The free market runs, even when it can hide

the socialists spurn their vaunted proletariat

journalists grip their thin microphone

reporting from cloud 8 direct to cloud 9

and in the patisseries throughout the arondissement mondial

the macarons, once so sweet and running with goo

turn brittle and hard and threaten teeth still intact

the yellow collar workers mourn wallets long emptied

it once bought them joys, precious food

saving their ability to love from the pangs of hypergamy

tax measures are attack dogs, colorblind, indiscriminate,

in their beady eyes, yellow and white are no different

the dog owners hug yellow vests with pats on worn backs –

such a harsh social construct,

for what is poverty in Foucaultien France?

“I’m rich, you’re rich, everybody’s rich!”

A hug a day keeps reality away

but now the embrace, garbed with polyester cringe,

has been broken,

so weak had it been from the very beginning

so fallible are stocks in faux altruism


The lower classes march upon the Champs Elysee

they prepare to redefine a nations concept of triumph

A genuine Bastille day, elating if belated as

deaf ears bypass luxuries gone up in smoke

the French of the highways faces the culture of Grasse

so many long years after Charles du Gaulle

the President looks upon an angry republic

no longer the marker of Moutarde Dijon

yellow has become the color of first world poverty.



Rattle Note:

Most of us have heard of the gilet jaunes protests in Paris by now, a city in which I was honored to live in for a year. There are many things one can say about the protests for better or for worse, such as the destroyed cars, but coming from a lower middle class background and understanding rural concerns I generally support the goals of the protesters alongside 66% of France’s population. I can’t claim to know about any sanctioned political left-right opinion here, but the news reporting on the matter interested me as it was a strange mix of shock over the destroyed cars and a sympathy I had trouble believing was sincere.

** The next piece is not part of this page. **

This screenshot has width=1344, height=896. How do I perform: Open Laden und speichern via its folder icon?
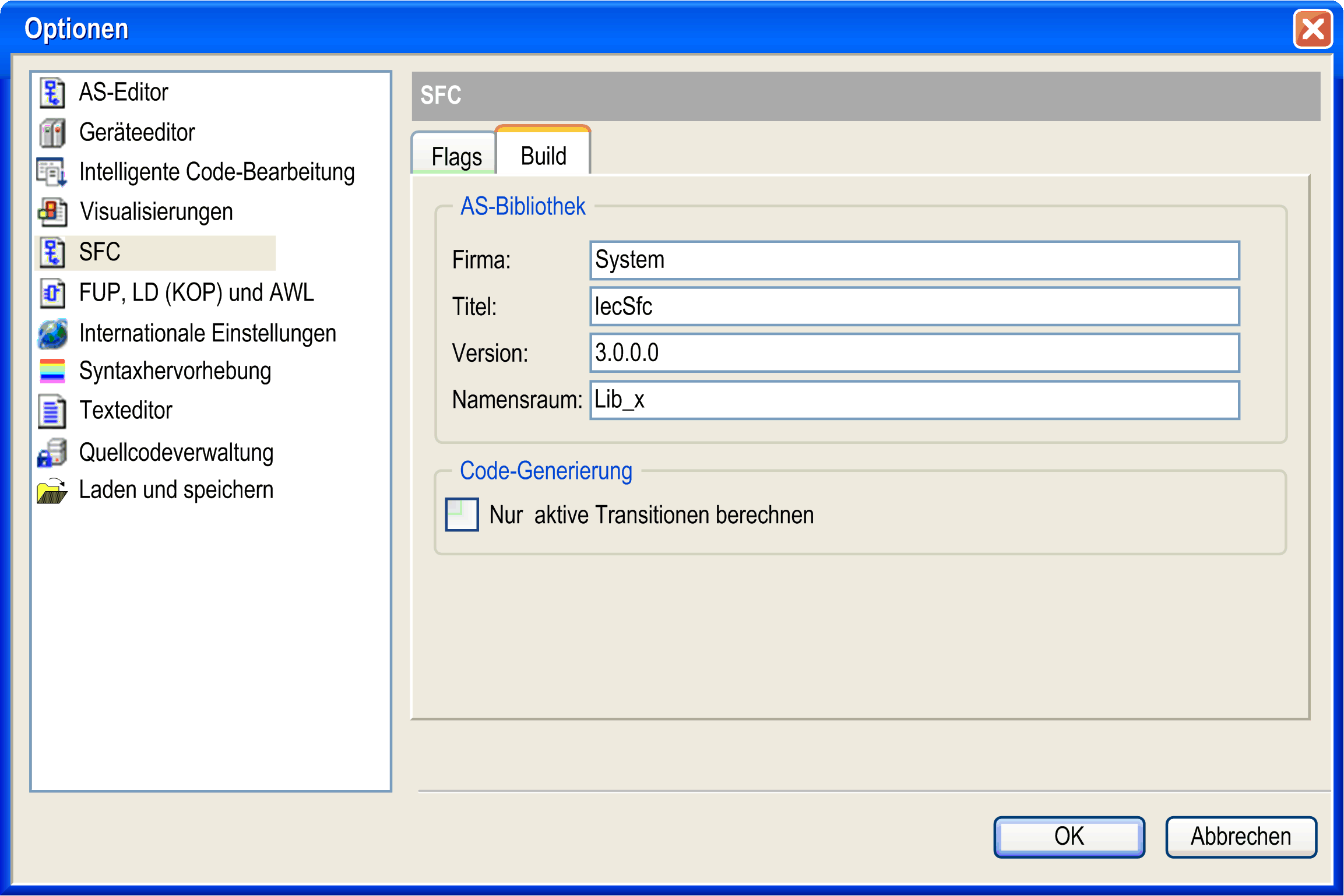[x=52, y=491]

This poem is also an exploration of relative poverty, a concept that intrigues me and that I think is one of the core issues. It’s true that France overall is a wealthier country than most. But it doesn’t mean everybody is rich or even middle class. If the middle class in the 50’s and 60’s could afford a new car every year while these protesters have trouble affording even a full tank of diesel to get to work, let alone a single car, I personally find the term middle class misleading, or at the very least outdated. Thus my use of the word poverty. As ambiguous as poetry can be, I don’t think it’s improper for poets to call a spade a spade when the moment is opportune.

In short, this poem is a show of support and a call for intellectual introspection.